NEW YORK (TheStreet) -- Japan's Nikkei index plunged the most in six weeks on Wednesday, a day after closing at a near six-year high. Volatility in the country's stock market was triggered by dour comments about further monetary stimulus, which has fueled gains of 63% over the past year.
The Nikkei shed 2.17% on Wednesday to close at 15,407.94 after Bank of Japan board member Takehiro Sato said more monetary easing would not help boost inflation expectations - dampening hopes for more stimulus. The index's weak performance comes a day after Bank of Japan governor Haruhiko Kuroda told a conference on Monday "we are ready to adjust monetary policy without hesitation if risks materialize." His comments pushed the yen to a six-month low and bolstered the Nikkei to a near six-year high on Tuesday.
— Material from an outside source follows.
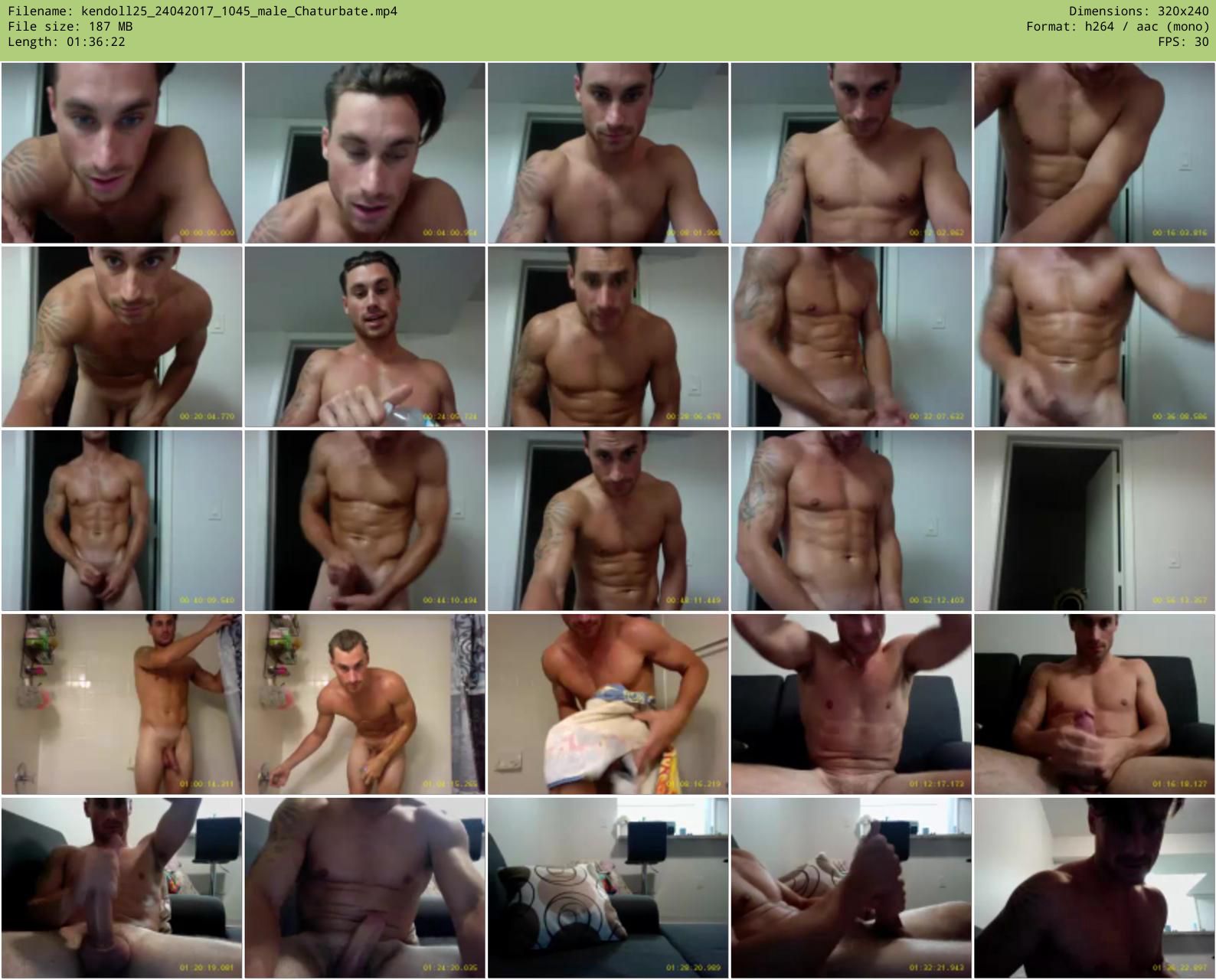Click the thumbnail stamped 01:04:15

coord(364,704)
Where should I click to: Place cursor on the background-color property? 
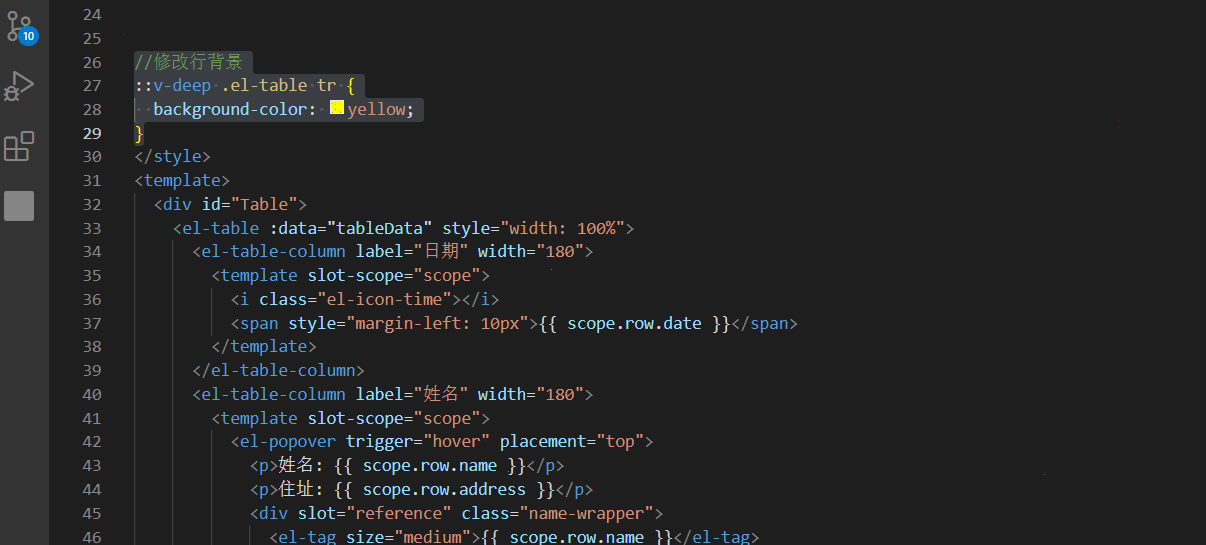coord(229,109)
If Japan's sharemarket maintains its gains, it would be the Nikkei's best annual performance since 1972. Its currency has also appreciated nearly 25% over the past year - though investors remain skeptical on the sustainability of Japan's economic resurgence.
Since his election in December 2012, Prime Minister Shinzo Abe has used a combination of monetary and fiscal measures in a bid to restore growth to Japan's stagnant economy.
While the Nikkei has surged and consumer spending has risen, Abe's biggest challenge is to ensure long-term growth through structural reforms, the so-called 'third arrow' of his policies. The first two arrows have seen a jump in government spending and commitment to achieve 2% inflation by boosting money supply.
Many fund manager nominate Japan as the most promising Asian market for returns next year, citing its still-nascent economic recovery and under-investment in its sharemarket by local institutional investors.